GOAL: Copy out the lines of the collected data below word for word, from the line with "Given: Expand the" to the line with "Click the email", including both of those lines.

[Collected data]
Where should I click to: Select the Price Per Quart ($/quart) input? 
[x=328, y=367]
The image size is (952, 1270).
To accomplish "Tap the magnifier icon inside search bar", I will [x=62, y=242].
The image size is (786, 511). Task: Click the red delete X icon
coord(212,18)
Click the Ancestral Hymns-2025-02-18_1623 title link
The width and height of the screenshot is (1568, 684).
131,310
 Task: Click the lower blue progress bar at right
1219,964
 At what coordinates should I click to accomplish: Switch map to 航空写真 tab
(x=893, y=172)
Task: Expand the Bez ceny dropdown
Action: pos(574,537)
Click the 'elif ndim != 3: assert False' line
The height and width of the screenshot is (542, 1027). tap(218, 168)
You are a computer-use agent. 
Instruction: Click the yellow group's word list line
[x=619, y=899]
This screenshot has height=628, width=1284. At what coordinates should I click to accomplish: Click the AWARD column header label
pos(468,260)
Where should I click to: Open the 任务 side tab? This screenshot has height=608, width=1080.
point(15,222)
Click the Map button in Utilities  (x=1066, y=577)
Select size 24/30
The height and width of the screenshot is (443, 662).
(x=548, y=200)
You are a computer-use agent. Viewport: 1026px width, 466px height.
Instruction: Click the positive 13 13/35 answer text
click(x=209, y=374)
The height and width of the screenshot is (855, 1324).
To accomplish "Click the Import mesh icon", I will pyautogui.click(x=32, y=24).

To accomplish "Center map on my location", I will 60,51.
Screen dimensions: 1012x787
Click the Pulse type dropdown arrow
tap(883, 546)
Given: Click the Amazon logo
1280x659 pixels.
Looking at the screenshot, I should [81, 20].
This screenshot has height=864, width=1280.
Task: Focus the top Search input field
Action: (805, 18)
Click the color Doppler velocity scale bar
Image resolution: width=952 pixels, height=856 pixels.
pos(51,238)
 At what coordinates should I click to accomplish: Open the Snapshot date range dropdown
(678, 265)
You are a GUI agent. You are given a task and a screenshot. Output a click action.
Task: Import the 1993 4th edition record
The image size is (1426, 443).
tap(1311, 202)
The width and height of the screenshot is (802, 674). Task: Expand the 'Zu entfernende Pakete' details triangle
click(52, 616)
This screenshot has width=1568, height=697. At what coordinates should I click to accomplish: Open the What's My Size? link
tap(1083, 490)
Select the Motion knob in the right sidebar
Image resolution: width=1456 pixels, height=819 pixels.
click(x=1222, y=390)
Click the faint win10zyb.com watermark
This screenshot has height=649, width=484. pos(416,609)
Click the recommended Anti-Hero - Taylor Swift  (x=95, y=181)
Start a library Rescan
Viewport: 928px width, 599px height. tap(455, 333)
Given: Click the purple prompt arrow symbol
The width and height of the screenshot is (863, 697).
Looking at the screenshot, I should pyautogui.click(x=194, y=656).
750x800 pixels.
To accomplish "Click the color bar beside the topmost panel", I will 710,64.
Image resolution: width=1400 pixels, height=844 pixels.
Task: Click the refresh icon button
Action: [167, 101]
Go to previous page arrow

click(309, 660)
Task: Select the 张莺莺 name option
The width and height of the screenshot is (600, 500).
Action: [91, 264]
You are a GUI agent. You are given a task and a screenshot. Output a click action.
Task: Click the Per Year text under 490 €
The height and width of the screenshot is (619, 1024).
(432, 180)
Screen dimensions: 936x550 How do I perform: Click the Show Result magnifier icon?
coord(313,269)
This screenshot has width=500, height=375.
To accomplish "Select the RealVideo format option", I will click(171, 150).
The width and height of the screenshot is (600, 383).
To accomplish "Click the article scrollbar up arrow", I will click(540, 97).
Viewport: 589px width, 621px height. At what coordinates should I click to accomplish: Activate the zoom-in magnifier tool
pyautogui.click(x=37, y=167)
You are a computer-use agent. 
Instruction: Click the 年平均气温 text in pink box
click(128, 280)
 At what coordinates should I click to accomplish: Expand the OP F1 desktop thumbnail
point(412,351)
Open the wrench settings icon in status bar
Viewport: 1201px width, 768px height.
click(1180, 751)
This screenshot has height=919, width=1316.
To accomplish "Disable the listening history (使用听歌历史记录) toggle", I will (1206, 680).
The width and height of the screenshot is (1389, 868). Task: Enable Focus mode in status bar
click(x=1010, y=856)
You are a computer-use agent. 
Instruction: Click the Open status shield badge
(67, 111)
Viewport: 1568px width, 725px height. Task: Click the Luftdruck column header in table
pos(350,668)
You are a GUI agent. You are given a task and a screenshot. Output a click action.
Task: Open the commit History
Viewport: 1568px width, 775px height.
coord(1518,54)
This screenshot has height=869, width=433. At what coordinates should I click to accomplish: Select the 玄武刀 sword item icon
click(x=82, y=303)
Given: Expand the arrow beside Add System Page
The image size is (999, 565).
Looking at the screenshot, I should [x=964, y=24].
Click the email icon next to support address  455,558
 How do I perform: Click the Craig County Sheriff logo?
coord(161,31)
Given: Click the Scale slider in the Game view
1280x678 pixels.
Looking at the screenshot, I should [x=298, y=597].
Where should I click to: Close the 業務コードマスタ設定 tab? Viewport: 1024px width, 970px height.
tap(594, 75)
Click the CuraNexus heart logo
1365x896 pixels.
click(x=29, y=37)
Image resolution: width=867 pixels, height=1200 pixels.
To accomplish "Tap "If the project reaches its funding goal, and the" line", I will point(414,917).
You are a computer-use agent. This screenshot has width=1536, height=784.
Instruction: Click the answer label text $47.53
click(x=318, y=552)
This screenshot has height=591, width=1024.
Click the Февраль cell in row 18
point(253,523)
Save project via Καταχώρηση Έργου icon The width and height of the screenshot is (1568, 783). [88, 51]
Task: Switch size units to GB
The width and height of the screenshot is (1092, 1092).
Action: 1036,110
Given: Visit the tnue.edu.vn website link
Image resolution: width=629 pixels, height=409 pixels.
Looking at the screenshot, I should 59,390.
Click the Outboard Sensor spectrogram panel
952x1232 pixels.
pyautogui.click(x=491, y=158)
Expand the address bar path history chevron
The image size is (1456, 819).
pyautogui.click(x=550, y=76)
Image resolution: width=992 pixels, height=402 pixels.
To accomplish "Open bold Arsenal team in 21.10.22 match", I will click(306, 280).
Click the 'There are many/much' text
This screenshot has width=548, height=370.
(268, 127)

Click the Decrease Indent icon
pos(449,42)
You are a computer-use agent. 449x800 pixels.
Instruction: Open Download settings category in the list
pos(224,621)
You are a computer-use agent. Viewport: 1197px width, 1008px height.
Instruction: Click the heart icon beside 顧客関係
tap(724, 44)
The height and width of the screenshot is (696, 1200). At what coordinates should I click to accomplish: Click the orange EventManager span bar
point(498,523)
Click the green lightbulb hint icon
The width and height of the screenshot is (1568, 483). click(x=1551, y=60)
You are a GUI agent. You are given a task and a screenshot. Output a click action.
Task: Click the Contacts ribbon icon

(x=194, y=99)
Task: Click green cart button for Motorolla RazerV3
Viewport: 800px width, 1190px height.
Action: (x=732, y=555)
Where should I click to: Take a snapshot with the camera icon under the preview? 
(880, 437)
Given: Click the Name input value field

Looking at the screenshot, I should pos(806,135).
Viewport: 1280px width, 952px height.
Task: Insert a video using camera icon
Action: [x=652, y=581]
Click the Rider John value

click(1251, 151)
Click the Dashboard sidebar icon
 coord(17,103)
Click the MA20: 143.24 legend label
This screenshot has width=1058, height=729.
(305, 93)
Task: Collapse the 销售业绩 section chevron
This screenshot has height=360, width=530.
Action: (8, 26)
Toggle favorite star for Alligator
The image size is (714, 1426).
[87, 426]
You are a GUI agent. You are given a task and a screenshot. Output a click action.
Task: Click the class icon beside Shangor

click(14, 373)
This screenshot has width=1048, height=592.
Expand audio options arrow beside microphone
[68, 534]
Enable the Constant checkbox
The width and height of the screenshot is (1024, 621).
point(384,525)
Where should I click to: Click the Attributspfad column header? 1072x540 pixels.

RIGHT ANSWER:
Given: Expand the arrow beside Add System Page
The image size is (999, 565).
Looking at the screenshot, I should [x=964, y=24].
Click the email icon next to support address  455,558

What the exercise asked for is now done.